Brother, I'm Dying is an autobiographical book by Haitian American writer Edwidge Danticat. Danticat's parents moved to the United States leaving her in the care of her father's brother and his wife Uncle Joseph and Tante Denise until the age of 12. Edwidge Danticat and her younger brother Bob eventually joined their parents in the United States, leaving behind a tight knit extended family. This is as much a story about two brothers as it is a story of a daughter's brave attempt at filling the gaps of time spent apart.
I held a book club meeting to discuss this book a few hours after I finished the book. Days later, I’m still processing. I’m an immigrant, I have not seen my family in years, my mother passed away, while I was thousands of miles away, from a chronic illness, I had been there when she was first diagnosed, got better, got worse, and when she oscillated between these two arbitrarily, but I was not there when she passed.
More must change in the world, proximity to whiteness and wealth is not justice or the ultimate reward for those who have suffered under white supremacy, capitalism and neocolonialism.
The political instability that plagues Haiti reminds me of my own teapot shaped country. We have our own version of Duvalier's macoutes. That’s why many of us have left. We all know elderly family members who could not imagine being anywhere else, and that the long arm of oppression can kill us even when we are far from home. We have left voluntarily and under duress at the same time. Danticat's uncle is one of the ones who stayed behind. The love of one's country is a nuanced and complex manifestation of both reality and fantasy, as seen by the way Edwidge Danticat remembers her departure and in the way Danticat's uncle imagines the future. In an interview, the President of Multicultural Women's Press, Marlene Racine Toussaint asks Edwidge Danticat why she is still so connected to Haiti even though she left the country at a very young age. Danticat responds by saying, "This attachment comes from these sort of..this sort of pull of that departure...I think that attachment is I just felt like, I just...I always had that feeling that feeling when I left that, one more day, I wanted one more day, and every time I go back to Haiti it's like trying to get that one more day." I've thought a lot more about that in the context of this book about grief. Brother, I'm Dying is not only about the physical loss of loved ones, but it echoes the loss of home felt by Edwidge Danticat.
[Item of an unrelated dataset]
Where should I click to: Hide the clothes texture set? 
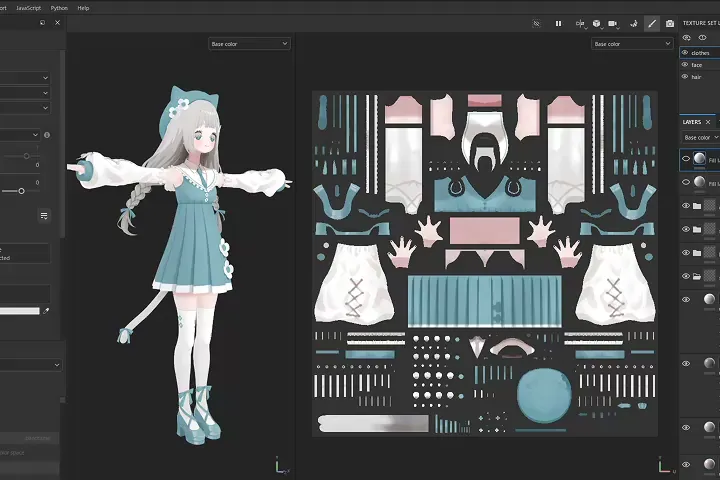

This book was also particularly raw for me, in the wake of Chadwick Boseman’s passing. Brother, I’m Dying is a book about two loving father figures, one of whom suffers from a chronic illness to which there is no cure. I couldn’t help but draw comparisons to the experience of losing an icon whom we had come to view as a leader, the first major Black Superhero, a father to a nation that we can only dream of, this utopia we yearn for amidst our own reality of violence and oppression. I couldn't help but think of the pain he experienced in the eyes of those who loved him. The title 'grieving the imaginary', also speaks to how we grieve what Chadwick Boseman represented.
There is another element of grief that also emerged. It also reminded me of the tweet I read about benevolent and loving father figures by @shlatz
I also grieved the laughter I wish I had grown up hearing from paternal figures in my family. In this sense, I am incredibly jealous of Edwidge Danticat and yet grateful of this representation of loving black fathers. This review is somewhat disjointed. I can't quite bring myself to say the things I would like to say, partly because I don't think this is a feel-good story, there is no lesson in this book. Bad things happen to good people. I don't know if my mind knows how to process a story that has no fairytale ending. I feel seen but I also want to feel hope. In spite of her loss and maybe due to it, Edwidge Danticat has become a successful writer. My friend said something very profound regarding Danticat's success, our success does not compensate for the pain our parents have suffered. This book is about the struggle of our parents and their parents against unfair systems, and it is not our success that will liberate them, our success is not justice. More must change in the world, proximity to whiteness and wealth is not justice or the ultimate reward for those who have suffered under white supremacy, capitalism and neocolonialism.